Avanza la causa por enriquecimiento ilícito
Un contratista declaró que Manuel Adorni pagó USD 245 mil en efectivo por refacciones en su casa
La causa por presunto enriquecimiento ilícito contra Manuel Adorni sumó un nuevo elemento este lunes, con la declaración de un contratista que aseguró haber recibido USD 245 mil en efectivo por refacciones realizadas en una propiedad del funcionario.
Se trata de Matías Tabar, quien se presentó como testigo ante el fiscal federal Gerardo Pollicita en los tribunales de Comodoro Py. Allí, según fuentes judiciales, afirmó que el pago por los trabajos en la vivienda ubicada en el country Indio Cuá, en Exaltación de la Cruz, fue realizado en mano y sin facturación.
El contratista llegó a la fiscalía con documentación vinculada a la obra y también entregó su teléfono celular para que sea peritado. Según explicó, había borrado mensajes intercambiados con el funcionario, por lo que la Justicia buscará recuperarlos mediante análisis técnico del dispositivo.
De acuerdo a su testimonio, la obra se desarrolló entre octubre de 2024 y mayo de 2025 e incluyó tanto refacciones estructurales como renovación de mobiliario. Entre los trabajos mencionados figuran la construcción de pisos y paredes, la instalación de una pileta con revestimiento, una cascada en el jardín, un quincho y cerramientos nuevos, además de equipamiento para cocina y baños.
Tabar sostuvo que fue contactado por WhatsApp, a partir de recomendaciones dentro del barrio, y que el propio Adorni fue quien abonó los montos. Detalló que una primera parte -unos USD 55 mil- fue pagada a fines de 2024, mientras que el resto se completó durante el año siguiente.
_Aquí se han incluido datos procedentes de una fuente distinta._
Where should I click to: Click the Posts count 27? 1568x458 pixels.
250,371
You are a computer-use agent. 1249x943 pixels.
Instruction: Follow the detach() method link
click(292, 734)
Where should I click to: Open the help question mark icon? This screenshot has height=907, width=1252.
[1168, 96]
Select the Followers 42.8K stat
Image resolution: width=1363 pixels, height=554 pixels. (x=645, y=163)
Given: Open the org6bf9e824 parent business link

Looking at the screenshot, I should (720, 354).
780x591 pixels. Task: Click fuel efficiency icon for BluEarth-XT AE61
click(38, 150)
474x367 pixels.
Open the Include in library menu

La declaración del contratista se da en el marco de una investigación más amplia sobre el patrimonio del jefe de Gabinete, que también incluye operaciones inmobiliarias y movimientos financieros. En ese expediente ya había declarado la escribana del matrimonio, quien brindó precisiones sobre la compra de la propiedad y sobre un préstamo de USD 100 mil que, según consta en la documentación, habría sido destinado a financiar parte de esa adquisición.
La vivienda en cuestión figura a nombre de Bettina Angeletti, esposa del funcionario, desde noviembre de 2024. Según registros oficiales, se trata de un inmueble de aproximadamente 400 metros cuadrados dentro del country.
El testimonio de Tabar se suma así a otras medidas de prueba que impulsa la fiscalía para reconstruir el flujo de fondos y determinar si existe o no un desfasaje entre los ingresos declarados y los gastos realizados por el funcionario.